» Requirement
Every entry should be returned unchanged, with the pictures omitted.

Saved entries:
↓↓↓

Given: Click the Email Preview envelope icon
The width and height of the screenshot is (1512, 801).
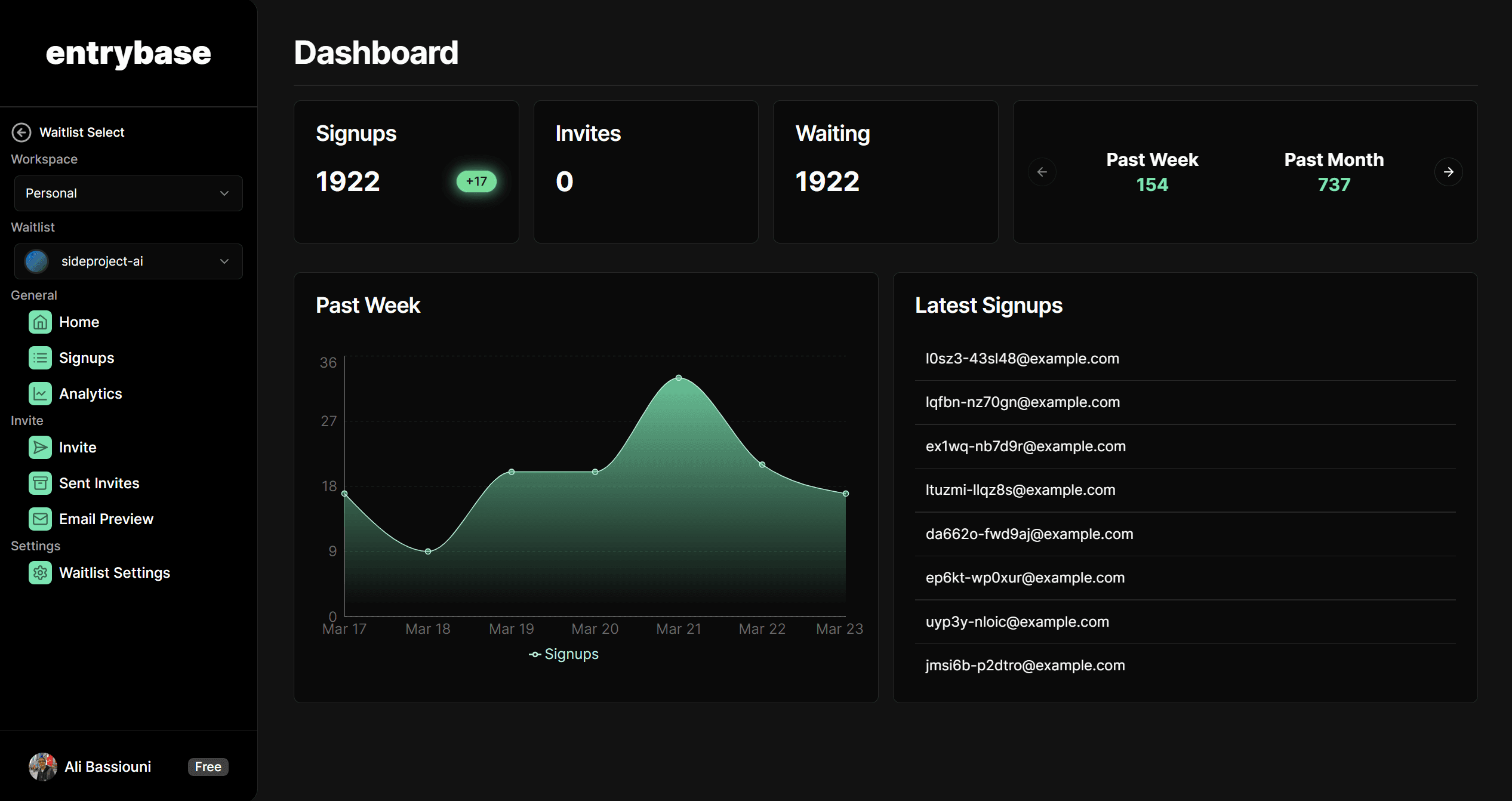Looking at the screenshot, I should 40,519.
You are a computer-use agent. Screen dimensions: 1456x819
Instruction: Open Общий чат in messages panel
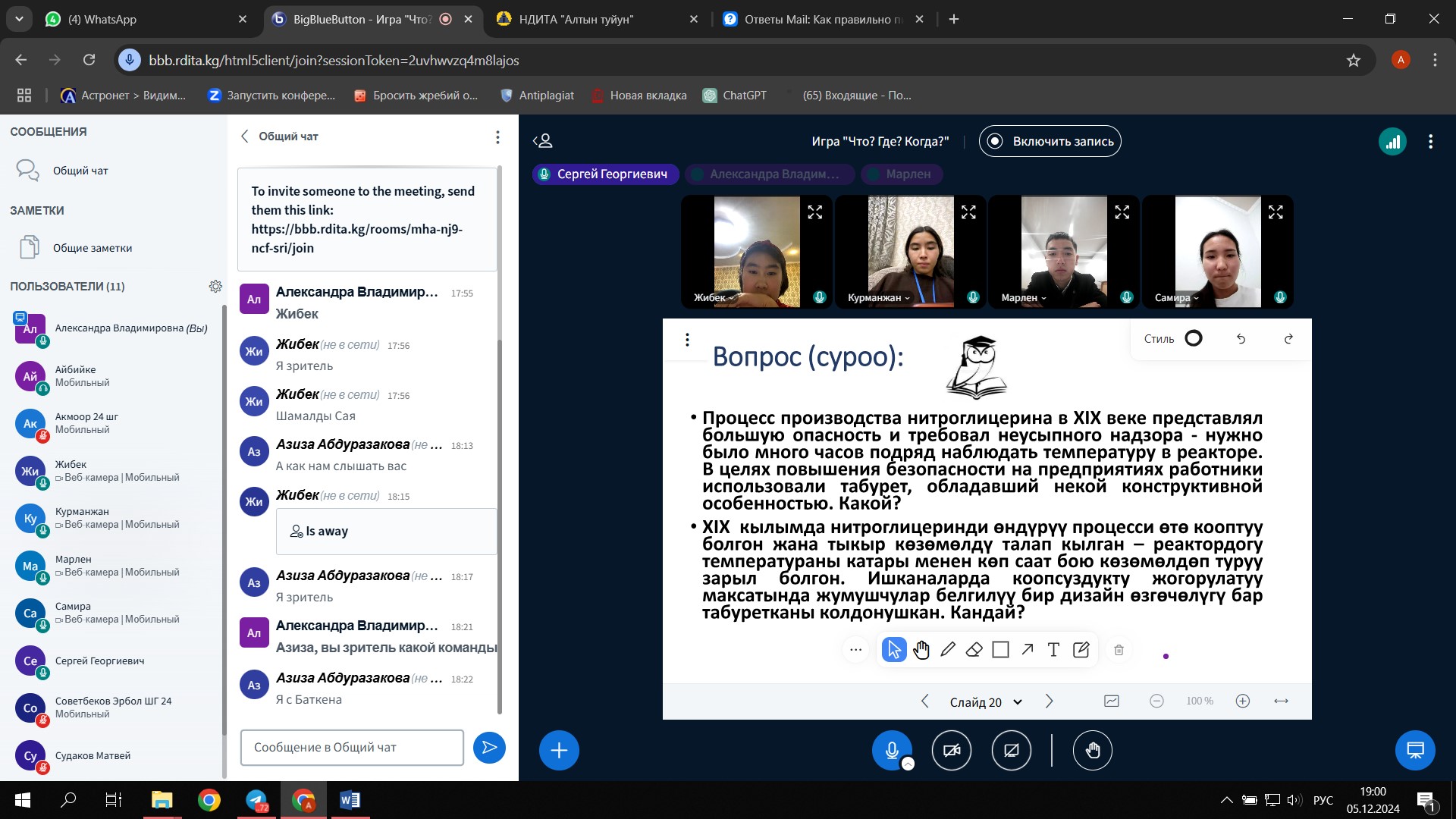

↑↑↑

» Solution for this exercise
Given: Click the Email Preview envelope icon
The width and height of the screenshot is (1512, 801).
Looking at the screenshot, I should 40,519.
You are a computer-use agent. Screen dimensions: 1456x819
Instruction: Open Общий чат in messages panel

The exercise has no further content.